The End of the Feudal System
At the time of the Reformation, the leaders of the secular governments of Western Europe were watching the downfall of the feudal system, which had played an essential role in European economics and governance since the fall of the Roman Empire. Countries were forced to adapt to a new framework in order to conduct business and govern people. This move away from lording over people had a strong negative impact on the church, whose structure was built around the feudal system. Because of the church’s ties to and prosperity under the feudal system, the church had a vested interest in seeing the system remain in place. Many church officials were feudal lords in their own right and decided to use any means necessary to combat the torrent of change (Gonzales 2014, 272–274). The looming possibility of the collapse of their power, influence, and wealth further exacerbated and perpetuated the unethical offenses of the church leaders, forcing them further out of the graces of the people.

The Men who Shouldered the Burden
While the conditions were right for revolution of thought, the Reformation still required the leadership of men to spearhead change. Erasmus and Luther are two great figures of note during and around the time of the Reformation. These men sought to bring Christianity from the debauchery it had become back to a place that was more in line with the bible. 

Erasmus saw the need to reform the church and placed high value in obedience to the teachings and commandments of Jesus Christ, claiming these teachings were not simply for those who were of a monastic order, but for every child of God (Gonzales 2014, 363–364).
            Erasmus sought a reformation of customs and actions, emphasizing the need for moderation and decency. He desired that the ideas and spiritual growth would come from study, reflection, and prayer (Gonzales 2014, 370–372). Erasmus was intelligent and widely respected and used his widespread influence to further the crusade for reform.

Luther's part in the reformation cannot be understated. Although he was somewhat slow to begin to fight for change in earnest, once he became convinced that God had intended him to strike out at the heart of corruption, he moved will great force and tenacity (Gonzales 2014, 405). Luther spoke out utilizing the printing press to disseminate information as well as speaking words and reason. Luther’s platform of the public undermined the insistence of the church and eventually, the knowledge he made readily available to all who would listen turned the tide of power.
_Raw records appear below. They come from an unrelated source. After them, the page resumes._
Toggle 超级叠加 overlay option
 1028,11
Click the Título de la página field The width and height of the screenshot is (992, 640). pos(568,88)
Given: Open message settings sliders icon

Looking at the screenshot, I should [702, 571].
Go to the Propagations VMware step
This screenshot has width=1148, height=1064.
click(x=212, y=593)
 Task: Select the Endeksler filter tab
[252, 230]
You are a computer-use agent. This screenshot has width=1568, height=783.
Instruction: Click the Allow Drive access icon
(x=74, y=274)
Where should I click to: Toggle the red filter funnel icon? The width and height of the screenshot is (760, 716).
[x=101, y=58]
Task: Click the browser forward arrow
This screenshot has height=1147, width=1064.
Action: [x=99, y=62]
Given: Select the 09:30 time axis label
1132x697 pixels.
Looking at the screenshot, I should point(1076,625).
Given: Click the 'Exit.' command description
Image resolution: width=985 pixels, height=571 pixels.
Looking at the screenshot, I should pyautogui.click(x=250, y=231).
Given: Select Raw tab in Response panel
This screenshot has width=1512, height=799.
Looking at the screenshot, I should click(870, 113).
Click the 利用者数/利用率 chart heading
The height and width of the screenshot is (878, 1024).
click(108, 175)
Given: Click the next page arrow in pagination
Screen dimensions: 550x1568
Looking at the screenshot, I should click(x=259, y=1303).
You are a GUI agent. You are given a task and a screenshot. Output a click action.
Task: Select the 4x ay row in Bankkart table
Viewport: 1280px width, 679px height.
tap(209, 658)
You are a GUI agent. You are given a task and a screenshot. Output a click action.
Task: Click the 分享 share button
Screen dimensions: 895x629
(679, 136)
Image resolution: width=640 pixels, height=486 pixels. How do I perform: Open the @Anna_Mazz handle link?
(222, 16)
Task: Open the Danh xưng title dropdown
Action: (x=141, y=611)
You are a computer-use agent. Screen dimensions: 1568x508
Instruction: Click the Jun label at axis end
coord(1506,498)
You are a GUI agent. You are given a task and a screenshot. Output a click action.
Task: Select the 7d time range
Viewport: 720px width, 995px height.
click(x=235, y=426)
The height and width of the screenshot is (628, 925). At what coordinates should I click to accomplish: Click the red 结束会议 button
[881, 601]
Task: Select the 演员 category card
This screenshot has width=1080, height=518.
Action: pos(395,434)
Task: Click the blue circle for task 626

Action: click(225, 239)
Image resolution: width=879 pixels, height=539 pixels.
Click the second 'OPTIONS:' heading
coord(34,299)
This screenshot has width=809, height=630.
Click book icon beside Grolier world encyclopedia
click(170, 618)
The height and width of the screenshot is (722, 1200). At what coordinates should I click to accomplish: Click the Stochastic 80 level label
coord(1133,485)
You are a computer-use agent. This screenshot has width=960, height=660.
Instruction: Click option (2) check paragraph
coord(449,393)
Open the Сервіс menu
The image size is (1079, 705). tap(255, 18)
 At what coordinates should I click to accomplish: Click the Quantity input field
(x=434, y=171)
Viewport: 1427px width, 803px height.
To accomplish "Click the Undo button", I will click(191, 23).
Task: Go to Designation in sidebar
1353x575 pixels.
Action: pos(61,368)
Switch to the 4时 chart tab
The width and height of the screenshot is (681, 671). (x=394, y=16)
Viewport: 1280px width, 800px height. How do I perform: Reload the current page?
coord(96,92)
Evidence suggests that God had been setting up the Reformation for many years in advance. The time was perfect, the people were ready, and the societies were in need of change. Along with many others, Luther and Erasmus laid the groundwork for modern Christianity, the Holiness revivals of the 17th and 18th centuries, and eventually the Oneness Pentecostal movements.
             The culmination of such diverse events and cultural upheaval could only have been ordained and orchestrated by an omniscient God. Although these men most probably lacked the complete fulfillment of the Acts 2 experience, many of those who rally to the Acts 2 banner today owe these great men a debt of gratitude for the gumption showed in standing in defiance to spiritual authority gone amuck.


Gonzales, Justo L., 2014, The Story of Christianity:Volume 2: The Reformation to the Present Day. Kindle. Harper Collins.